Things to do
A. According to the rolling news excerpt, why are the September 2000 fuel protests the rolling news coverage its writer remembers most?
B. Please reproduce word for word the passage of the rolling news excerpt from "With 9/11 the" to "else was planned.".

Text section
---
The rolling news I most remember is the fuel protests in September 2000, because after the Lunchtime News ITV came back on around 2pm for another hour or so pretty much every afternoon that week, and Nicholas Owen reported throughout from the forecourt of a petrol station from Watford, basically saying over and over again they'd had no deliveries. For a week.
MA
Markymark

With 9/11 the attacks around the US made us wonder if somewhere in Europe much closer to home could also be attacked - you didn't know what else was planned.



I think I've said it before in here. One of the first things one of the LNN staff did on learning the news, was to aim the roof top 'weather cam' at Canary Wharf, feed it to a VTR, and slap in a 3 hour tape on record.
---
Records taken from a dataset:
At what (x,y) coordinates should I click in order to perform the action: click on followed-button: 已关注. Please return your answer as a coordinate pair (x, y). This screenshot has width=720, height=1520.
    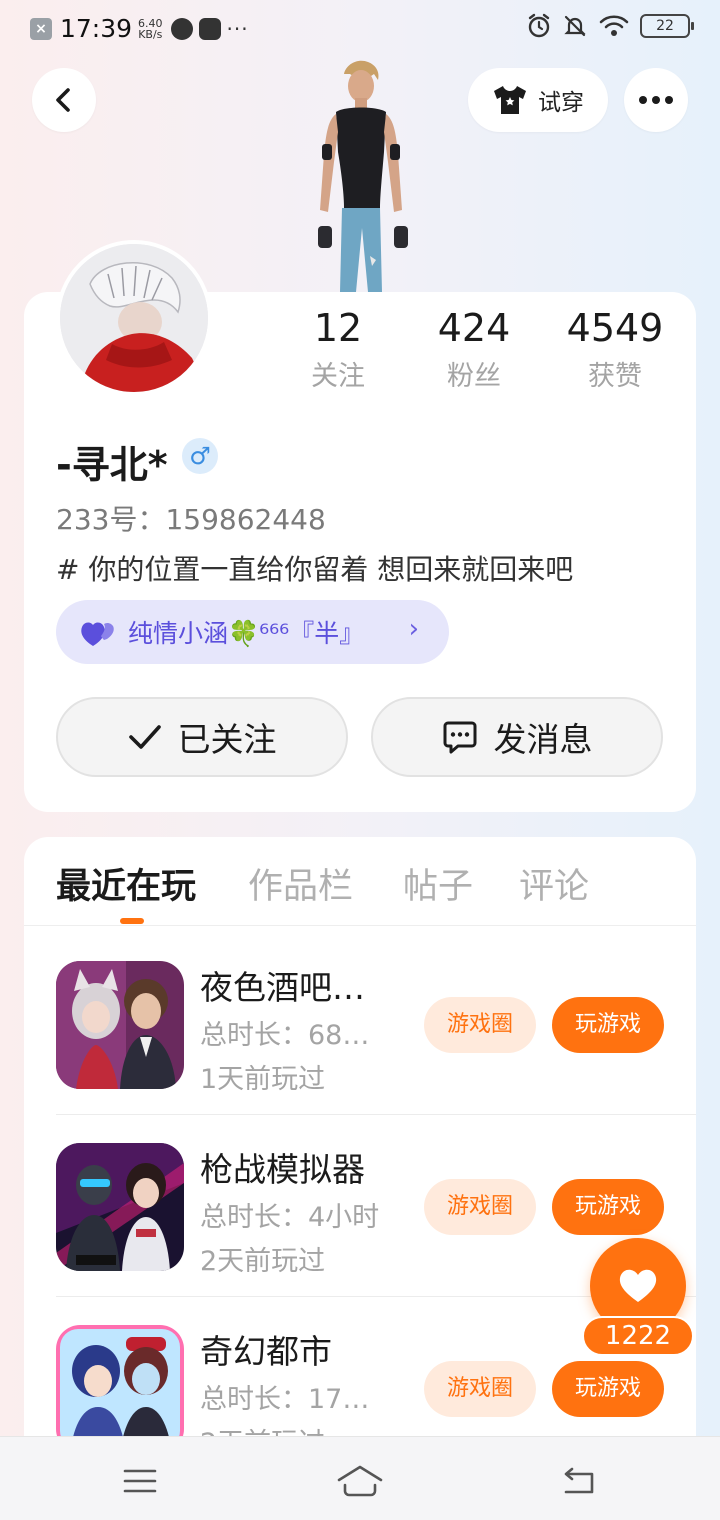
    Looking at the image, I should click on (202, 737).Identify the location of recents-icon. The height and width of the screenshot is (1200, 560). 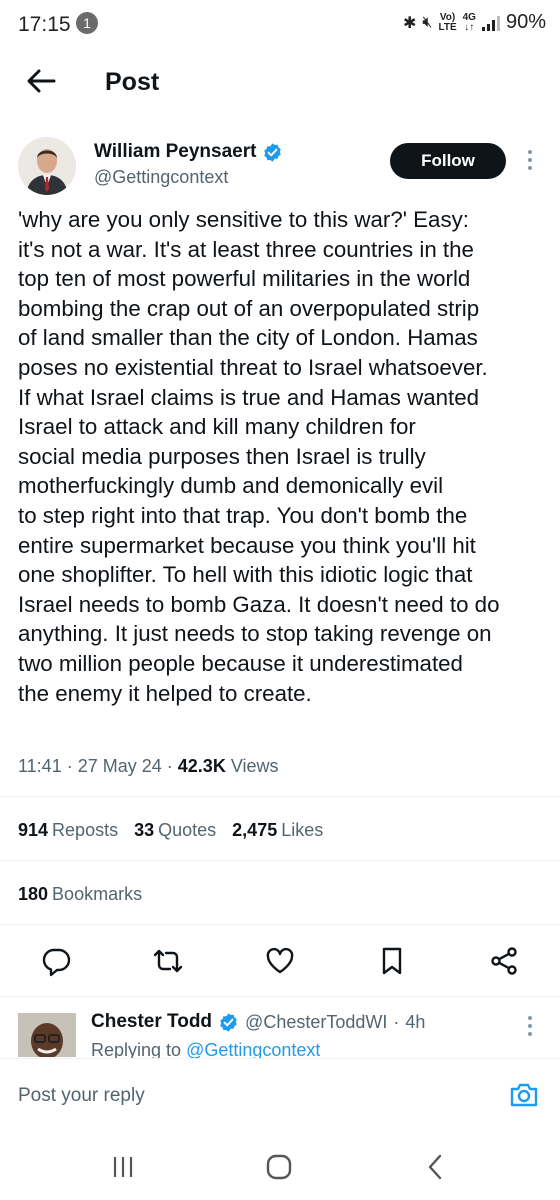
(123, 1167).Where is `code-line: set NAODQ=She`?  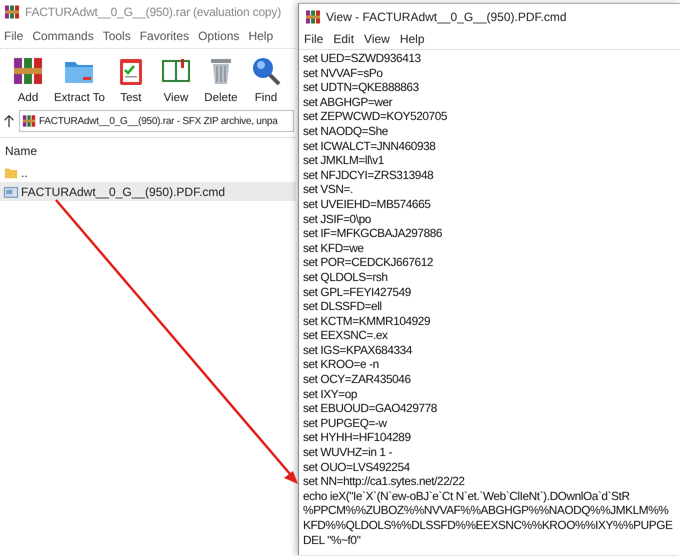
---
Answers
A. Nearly every afternoon that week, ITV came back on after the Lunchtime News at around 2pm for roughly another hour. Nicholas Owen reported throughout from the forecourt of a Watford petrol station, saying over and over that it had had no deliveries.

B.
With 9/11 the attacks around the US made us wonder if somewhere in Europe much closer to home could also be attacked - you didn't know what else was planned.